Safety profiles of leading nonsteroidal anti-inflammatory drugs

Abstract

Recently introduced nonsteroidal anti-inflammatory drugs (NSAIDs) have capitalized on new formulations or unique physical and pharmacologic properties in an attempt to provide a greater margin of gastrointestinal (GI) safety. The use of enteric coatings and nonoral or pro-drug formulations have not necessarily provided the expected safety, but other properties have been identified that appear to be more promising. However, as demonstrated by oxaprozin, considered to be one of the least safe NSAIDs but one of the leading drugs on the US market, success may not be dependent on safety.

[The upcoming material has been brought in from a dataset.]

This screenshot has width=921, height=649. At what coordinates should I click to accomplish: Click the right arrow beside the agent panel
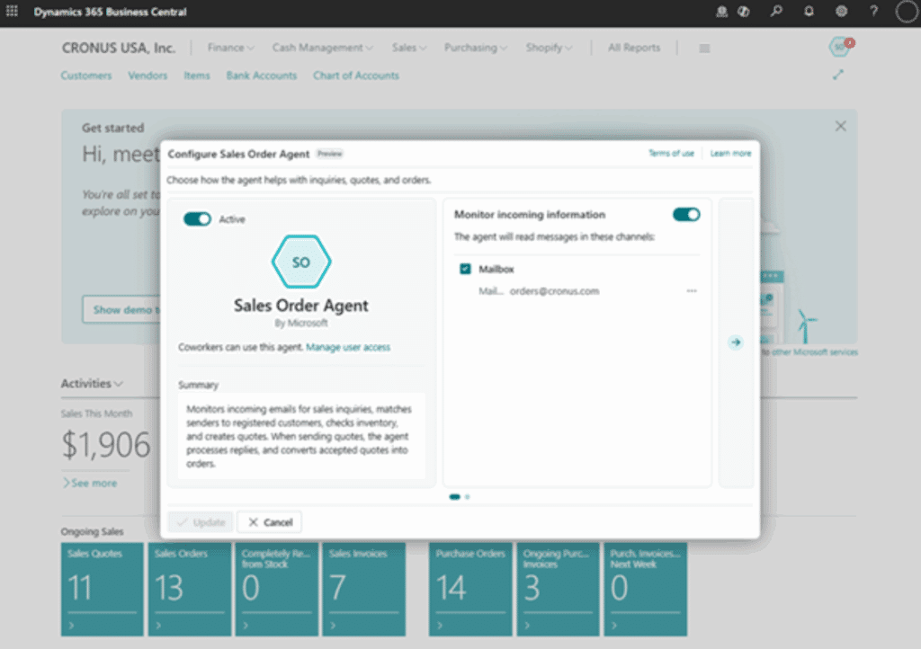pos(736,342)
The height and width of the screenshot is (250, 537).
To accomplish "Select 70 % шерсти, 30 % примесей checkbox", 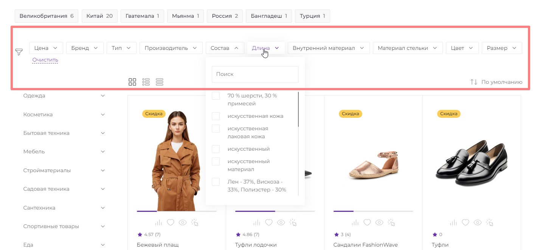I will tap(216, 96).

In contrast, the improved tolerability of 2 other new NSAIDs, nabumetone and etodolac, has been established in clinical trials and limited postmarketing surveillance. This improved tolerability is probably associated with several pharmacologic properties that have been suggested to contribute to GI safety: (1) nonacidic pro-drug formulation; (2) lack of enterohepatic recirculation; (3) a short plasma half-life; and (4) preferential inhibition of cyclo-oxygenase-2 (COX-2). Although these factors may not improve efficacy, their incorporation into the design of drugs suggests that safer NSAIDs may be a clinical reality. However, the safety and clinical value of any new drug for the general population will be validated only through extensive postmarketing surveillance.